**Given request**
Render every line of the listing below as a numbered list, omitting any blank lines.

-- START Material for this exercise --

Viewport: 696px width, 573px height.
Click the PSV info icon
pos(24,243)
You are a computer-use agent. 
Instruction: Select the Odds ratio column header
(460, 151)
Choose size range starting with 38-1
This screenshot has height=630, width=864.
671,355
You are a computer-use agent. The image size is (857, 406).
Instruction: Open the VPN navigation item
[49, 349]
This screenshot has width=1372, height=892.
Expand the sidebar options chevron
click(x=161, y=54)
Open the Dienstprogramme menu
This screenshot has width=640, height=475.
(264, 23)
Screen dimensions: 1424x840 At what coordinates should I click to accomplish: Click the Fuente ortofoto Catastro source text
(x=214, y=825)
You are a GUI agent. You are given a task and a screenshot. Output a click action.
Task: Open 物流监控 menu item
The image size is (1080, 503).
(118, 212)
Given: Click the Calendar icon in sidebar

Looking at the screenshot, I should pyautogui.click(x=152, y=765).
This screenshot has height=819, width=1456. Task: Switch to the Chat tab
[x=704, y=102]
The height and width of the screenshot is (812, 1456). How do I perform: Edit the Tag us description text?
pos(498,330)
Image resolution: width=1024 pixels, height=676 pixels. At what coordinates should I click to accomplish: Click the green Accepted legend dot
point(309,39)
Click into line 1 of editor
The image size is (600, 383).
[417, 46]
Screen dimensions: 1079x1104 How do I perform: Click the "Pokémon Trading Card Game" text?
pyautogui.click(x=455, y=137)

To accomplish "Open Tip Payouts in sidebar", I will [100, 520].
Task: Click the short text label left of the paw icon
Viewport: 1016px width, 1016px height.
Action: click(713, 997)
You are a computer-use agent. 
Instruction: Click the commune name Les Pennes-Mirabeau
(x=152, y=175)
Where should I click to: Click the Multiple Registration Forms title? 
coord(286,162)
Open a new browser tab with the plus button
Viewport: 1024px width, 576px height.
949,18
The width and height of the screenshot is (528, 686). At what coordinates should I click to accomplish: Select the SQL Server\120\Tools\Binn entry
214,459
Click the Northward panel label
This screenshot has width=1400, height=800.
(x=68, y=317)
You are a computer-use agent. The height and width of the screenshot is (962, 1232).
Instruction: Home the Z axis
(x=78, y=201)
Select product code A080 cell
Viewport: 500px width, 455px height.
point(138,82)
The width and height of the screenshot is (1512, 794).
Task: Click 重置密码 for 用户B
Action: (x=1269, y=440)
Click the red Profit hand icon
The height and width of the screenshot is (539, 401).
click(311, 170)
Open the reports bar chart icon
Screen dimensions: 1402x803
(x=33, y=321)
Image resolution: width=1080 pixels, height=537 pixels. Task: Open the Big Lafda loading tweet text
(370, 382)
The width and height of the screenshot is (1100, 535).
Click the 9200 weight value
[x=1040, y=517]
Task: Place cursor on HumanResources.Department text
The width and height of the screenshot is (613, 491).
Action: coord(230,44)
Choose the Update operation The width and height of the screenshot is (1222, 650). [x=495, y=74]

-- END Material for this exercise --

**Response below**
1. Viewport: 696px width, 573px height.
2. Click the PSV info icon
3. pos(24,243)
4. You are a computer-use agent. 
5. Instruction: Select the Odds ratio column header
6. (460, 151)
7. Choose size range starting with 38-1
8. This screenshot has height=630, width=864.
9. 671,355
10. You are a computer-use agent. The image size is (857, 406).
11. Instruction: Open the VPN navigation item
12. [49, 349]
13. This screenshot has width=1372, height=892.
14. Expand the sidebar options chevron
15. click(x=161, y=54)
16. Open the Dienstprogramme menu
17. This screenshot has width=640, height=475.
18. (264, 23)
19. Screen dimensions: 1424x840 At what coordinates should I click to accomplish: Click the Fuente ortofoto Catastro source text
20. (x=214, y=825)
21. You are a GUI agent. You are given a task and a screenshot. Output a click action.
22. Task: Open 物流监控 menu item
23. The image size is (1080, 503).
24. (118, 212)
25. Given: Click the Calendar icon in sidebar
26. Looking at the screenshot, I should pyautogui.click(x=152, y=765).
27. This screenshot has height=819, width=1456. Task: Switch to the Chat tab
28. [x=704, y=102]
29. The height and width of the screenshot is (812, 1456). How do I perform: Edit the Tag us description text?
30. pos(498,330)
31. Image resolution: width=1024 pixels, height=676 pixels. At what coordinates should I click to accomplish: Click the green Accepted legend dot
32. point(309,39)
33. Click into line 1 of editor
34. The image size is (600, 383).
35. [417, 46]
36. Screen dimensions: 1079x1104 How do I perform: Click the "Pokémon Trading Card Game" text?
37. pyautogui.click(x=455, y=137)
38. To accomplish "Open Tip Payouts in sidebar", I will [100, 520].
39. Task: Click the short text label left of the paw icon
40. Viewport: 1016px width, 1016px height.
41. Action: click(713, 997)
42. You are a computer-use agent. 
43. Instruction: Click the commune name Les Pennes-Mirabeau
44. (x=152, y=175)
45. Where should I click to: Click the Multiple Registration Forms title? 
46. coord(286,162)
47. Open a new browser tab with the plus button
48. Viewport: 1024px width, 576px height.
49. 949,18
50. The width and height of the screenshot is (528, 686). At what coordinates should I click to accomplish: Select the SQL Server\120\Tools\Binn entry
51. 214,459
52. Click the Northward panel label
53. This screenshot has width=1400, height=800.
54. (x=68, y=317)
55. You are a computer-use agent. The height and width of the screenshot is (962, 1232).
56. Instruction: Home the Z axis
57. (x=78, y=201)
58. Select product code A080 cell
59. Viewport: 500px width, 455px height.
60. point(138,82)
61. The width and height of the screenshot is (1512, 794).
62. Task: Click 重置密码 for 用户B
63. Action: (x=1269, y=440)
64. Click the red Profit hand icon
65. The height and width of the screenshot is (539, 401).
66. click(311, 170)
67. Open the reports bar chart icon
68. Screen dimensions: 1402x803
69. (x=33, y=321)
70. Image resolution: width=1080 pixels, height=537 pixels. Task: Open the Big Lafda loading tweet text
71. (370, 382)
72. The width and height of the screenshot is (1100, 535).
73. Click the 9200 weight value
74. [x=1040, y=517]
75. Task: Place cursor on HumanResources.Department text
76. The width and height of the screenshot is (613, 491).
77. Action: coord(230,44)
78. Choose the Update operation The width and height of the screenshot is (1222, 650). [x=495, y=74]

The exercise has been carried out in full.